История и повествование — страница 95 из 112

<…> Мое поколение и мой круг прошли через разные стадии — всегда под сильнейшим давлением времени.

<…> Исторический период, пережитый лично, в подробностях, — это научило понимать многое, непонятное тем, кто никогда не имел активно-исторического существования. Мы все же знали вкус одействотворения (как говорил Герцен), хотя и ущемленного[1008].

Непроницаемый наблюдатель истории — это эпизодические включения сознания, которое занято как рассмотрением собственной работы, так и «внешними» случаями исторического поведения. Фрагментарная риторика — способ исторического свидетельства, в котором «Восемнадцатое брюмера» играет специфическую роль.

ИСТОРИЧЕСКАЯ АНАЛОГИЯ

В этой статье есть два существенных для Гинзбург момента.

Тема «18 брюмера» — критика дискредитировавшего себя революционного движения в период Второй империи. Статья Маркса могла быть прочитана как историческая аналогия разочарования в социалистической утопии. Такой тип соотнесения современности с прошлым разбирается на ее страницах. Луи Бонапарт в своем политическом имидже подчеркивал великий исторический прототип — Наполеона Бонапарта. Маркс анализирует историческую аналогию, начиная с цитаты из Гегеля: «все великие всемирно-исторические события и личности повторяются дважды», — и прибавляет от себя: «первый раз в виде трагедии, второй раз в виде фарса». В подтверждение он приводит современный пример — Луи Бонапарт спустя полвека повторяет опыт буржуазной революции для установления имперской власти. Историческая аналогия вынесена в заглавие статьи: декабрьский переворот Луи Бонапарта обозначен как переворот 18 брюмера 1799 года. Язык власти, воспроизводящий исторический стиль, интересует Гинзбург как символическое поведение в истории. Именно в связи с таким истолкованием она ссылается на «Восемнадцатое брюмера» в книге «О психологической прозе», хотя естественнее, казалось бы, подчеркнуть идеологизацию истории в дискурсе власти и сослаться на другую работу — «Немецкая идеология»[1009]. Гинзбург же обращает внимание на знаменитое замечание Маркса о том, что революции XVII–XVIII веков выбирали для самоописания примеры из древней истории: Кромвель использовал ветхозаветную мифологию, тогда как Великая французская революция — римскую символику республиканского и имперского периодов[1010].

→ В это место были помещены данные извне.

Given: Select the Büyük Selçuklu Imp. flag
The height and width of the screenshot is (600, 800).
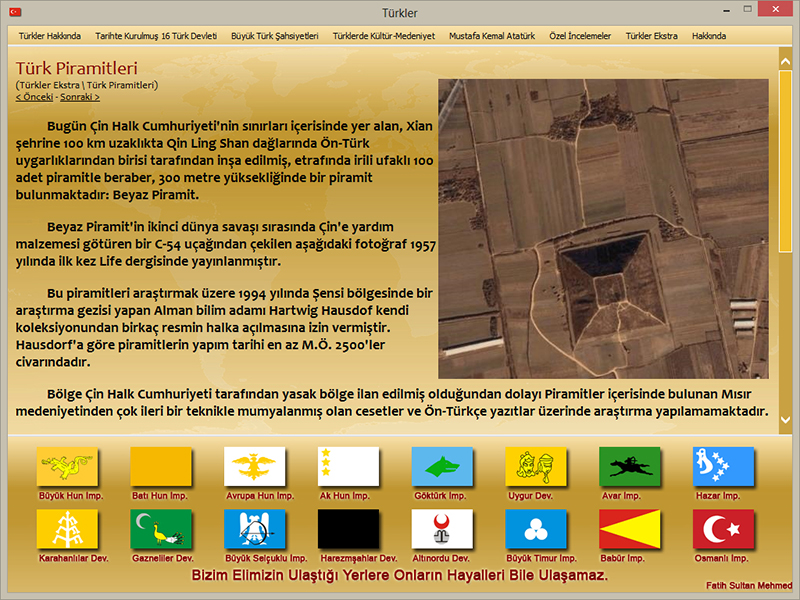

Эпоха Наполеона III — триумф исторической аналогии. С осени 1849-го один из наиболее ярких представителей этой эстетики Ш. Сент-Бёв (полемика с которым была принципиально важна для Пруста) начинает регулярно публиковать исторические и литературные портреты, которые составят многотомные «Беседы по понедельникам». Монтень, важный для Гинзбург писатель, предстает в его биографических очерках поучительным примером философа, сохранявшего достоинство в смутные времена (рубеж 1840–1850-х сопоставляется с периодом религиозных войн)[1011].

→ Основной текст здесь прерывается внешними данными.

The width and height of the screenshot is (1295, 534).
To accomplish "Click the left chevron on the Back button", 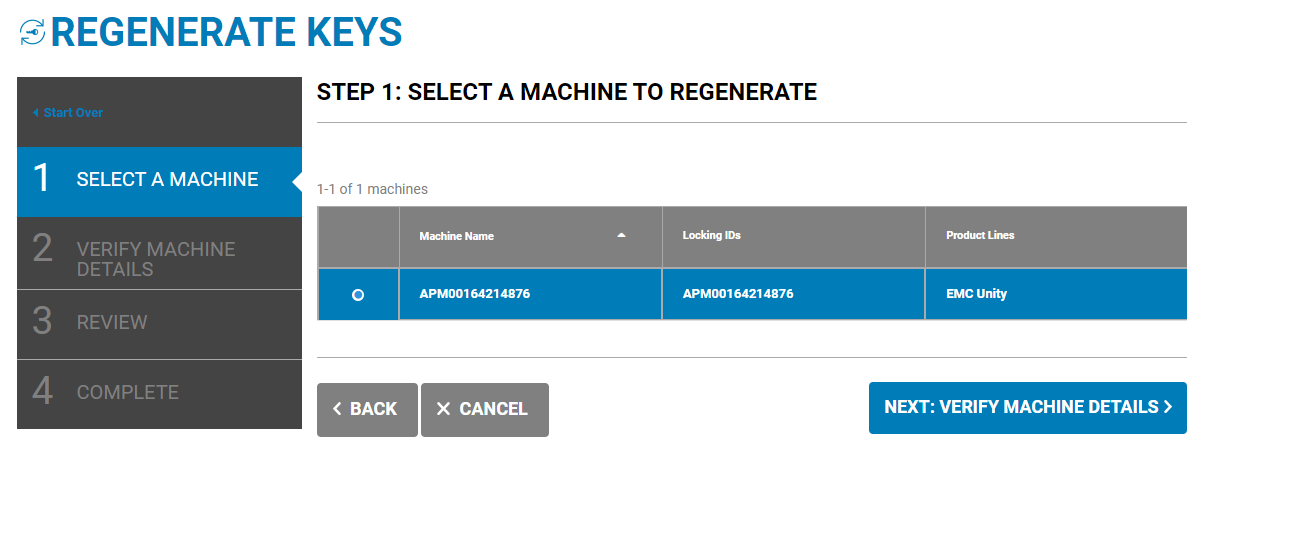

Историческая аналогия, исторический прототип важны для автора «Записных книжек» в первую очередь как модели критики утопии. В своей второй книге, посвященной «Былому и думам» Герцена, она в который раз использует эту модель, соотнося обуржуазивание итальянской революции с ситуацией в СССР[1012]. Этот пример будет процитирован и прокомментирован в эссе «И заодно с правопорядком», вошедшем в «Записные книжки» (раздел 1970–1980-х годов)[1013] «Восемнадцатое брюмера» как свидетельство разочарования в утопии, представленное одним из изобретателей и теоретиков этой утопии, воспринимается Гинзбург одновременно как факт биографии, истории и профессиональной деятельности. Возвращаясь к наблюдениям И. Паперно над риторическими эмблемами исторического сознания русской интеллигенции, в случае Гинзбург нужно подчеркнуть значение марксистской исторической аналогии наряду с формулами Гегеля и Герцена. Ее первая монография, посвященная Лермонтову, могла иметь и автобиографическую проекцию наподобие той, которую видит А. Зорин в «дворянской фронде» из марксистской книги Г. Гуковского о русской литературе и общественной мысли XVIII века[1014]. Поэт, ставший глашатаем разочарованного в политике и истории последекабристского поколения, особенно понятен и интересен пережившей дискредитацию утопии интеллигенции 1930-х. Гинзбург вновь переводит марксистскую социологию в риторику исторической аналогии.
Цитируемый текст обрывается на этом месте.